Why Disney Blew Up More Than 30 Years of Star Wars Canon
While the arrival of Star Wars: The Force Awakens is a new beginning for the storied franchise, it’s a painful reminder of something else: More than 30 years of novel, toy, game, and comic book-tie-ins collectively known as the Star Wars Expanded Universe. In April 2014, Disney—which had purchased the series in 2012, when it bought Lucasfilm—announced that all such previous efforts would have no bearing on future Star Wars projects. It was, as Obi-Wan Kenobi might have put it, “as if millions of voices suddenly cried out in terror and were suddenly silenced.” In its place would be a new Expanded Universe, one crafted to complement Disney’s multiyear plan for the world’s most beloved space opera.

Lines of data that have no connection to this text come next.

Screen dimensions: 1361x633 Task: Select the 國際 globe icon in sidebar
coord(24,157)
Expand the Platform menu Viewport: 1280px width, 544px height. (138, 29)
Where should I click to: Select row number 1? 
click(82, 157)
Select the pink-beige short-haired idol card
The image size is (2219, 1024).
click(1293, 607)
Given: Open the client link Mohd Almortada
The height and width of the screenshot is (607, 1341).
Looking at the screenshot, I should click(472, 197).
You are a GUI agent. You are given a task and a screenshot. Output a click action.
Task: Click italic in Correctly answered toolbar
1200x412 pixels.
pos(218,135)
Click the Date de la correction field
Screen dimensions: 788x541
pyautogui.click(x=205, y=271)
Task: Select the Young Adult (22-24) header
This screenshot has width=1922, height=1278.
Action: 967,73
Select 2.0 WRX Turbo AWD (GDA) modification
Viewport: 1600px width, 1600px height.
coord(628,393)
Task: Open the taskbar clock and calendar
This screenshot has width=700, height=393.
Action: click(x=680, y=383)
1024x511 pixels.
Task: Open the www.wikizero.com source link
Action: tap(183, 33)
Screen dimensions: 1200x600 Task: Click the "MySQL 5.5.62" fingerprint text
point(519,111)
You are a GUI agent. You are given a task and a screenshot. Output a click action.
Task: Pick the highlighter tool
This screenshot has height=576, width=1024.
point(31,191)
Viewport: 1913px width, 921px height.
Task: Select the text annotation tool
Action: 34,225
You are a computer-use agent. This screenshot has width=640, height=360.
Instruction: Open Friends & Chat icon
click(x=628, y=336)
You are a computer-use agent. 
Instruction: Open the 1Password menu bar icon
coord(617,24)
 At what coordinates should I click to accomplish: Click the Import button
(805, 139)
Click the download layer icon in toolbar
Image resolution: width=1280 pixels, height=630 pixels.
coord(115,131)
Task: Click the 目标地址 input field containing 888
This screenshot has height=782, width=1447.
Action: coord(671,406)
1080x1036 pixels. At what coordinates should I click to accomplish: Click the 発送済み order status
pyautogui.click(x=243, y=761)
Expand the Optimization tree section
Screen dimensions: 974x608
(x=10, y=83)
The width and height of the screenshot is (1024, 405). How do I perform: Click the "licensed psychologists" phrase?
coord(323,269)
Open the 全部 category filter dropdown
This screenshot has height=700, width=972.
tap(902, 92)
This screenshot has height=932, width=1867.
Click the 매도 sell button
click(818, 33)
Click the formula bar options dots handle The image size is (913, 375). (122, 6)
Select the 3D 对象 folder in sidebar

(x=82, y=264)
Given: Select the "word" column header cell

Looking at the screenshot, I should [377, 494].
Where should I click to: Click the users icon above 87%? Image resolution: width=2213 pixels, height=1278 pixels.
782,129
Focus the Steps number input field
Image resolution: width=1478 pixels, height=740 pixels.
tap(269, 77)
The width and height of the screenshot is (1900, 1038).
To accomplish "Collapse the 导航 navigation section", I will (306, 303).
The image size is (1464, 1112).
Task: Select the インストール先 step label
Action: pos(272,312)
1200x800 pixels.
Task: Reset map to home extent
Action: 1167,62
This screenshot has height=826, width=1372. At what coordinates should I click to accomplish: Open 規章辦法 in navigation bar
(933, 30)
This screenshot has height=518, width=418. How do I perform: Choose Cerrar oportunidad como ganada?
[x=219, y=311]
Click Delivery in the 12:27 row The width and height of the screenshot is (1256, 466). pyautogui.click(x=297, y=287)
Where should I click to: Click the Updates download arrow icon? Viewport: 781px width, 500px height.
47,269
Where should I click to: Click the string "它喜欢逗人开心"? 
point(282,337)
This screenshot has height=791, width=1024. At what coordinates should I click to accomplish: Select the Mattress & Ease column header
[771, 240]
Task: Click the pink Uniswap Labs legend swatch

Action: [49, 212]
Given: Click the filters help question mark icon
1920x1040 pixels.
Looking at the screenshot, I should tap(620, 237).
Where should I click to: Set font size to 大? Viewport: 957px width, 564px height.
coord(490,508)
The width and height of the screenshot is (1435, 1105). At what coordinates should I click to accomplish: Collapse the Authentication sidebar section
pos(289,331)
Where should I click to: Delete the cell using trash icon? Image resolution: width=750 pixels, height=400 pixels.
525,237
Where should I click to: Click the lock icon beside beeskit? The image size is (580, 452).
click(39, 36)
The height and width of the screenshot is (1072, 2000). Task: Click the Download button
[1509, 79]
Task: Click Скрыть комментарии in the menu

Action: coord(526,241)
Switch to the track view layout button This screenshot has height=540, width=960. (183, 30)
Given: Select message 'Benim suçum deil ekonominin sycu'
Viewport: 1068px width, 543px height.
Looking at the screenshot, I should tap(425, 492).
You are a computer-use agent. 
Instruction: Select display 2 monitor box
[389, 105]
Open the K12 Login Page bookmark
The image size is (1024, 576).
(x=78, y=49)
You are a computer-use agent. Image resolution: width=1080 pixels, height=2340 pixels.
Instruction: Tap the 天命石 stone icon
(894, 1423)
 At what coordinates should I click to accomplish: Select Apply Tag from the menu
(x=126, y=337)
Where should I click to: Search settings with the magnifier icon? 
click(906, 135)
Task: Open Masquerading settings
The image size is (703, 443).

The casual viewer of a Star Wars movie may think that the only stories extant are the ones in the (now) seven films, but the Expanded Universe used George Lucas’s films as a launching pad for new narratives. As early as 1978, Kenner toy company’s action figures gave names to characters otherwise unmentioned in the movies. Who can forget Walrus Man at the Mos Eisley cantina, or Lando’s co-pilot Nien Numb—to say nothing of Sy Snoodles and the Rebo Band—in Return of the Jedi.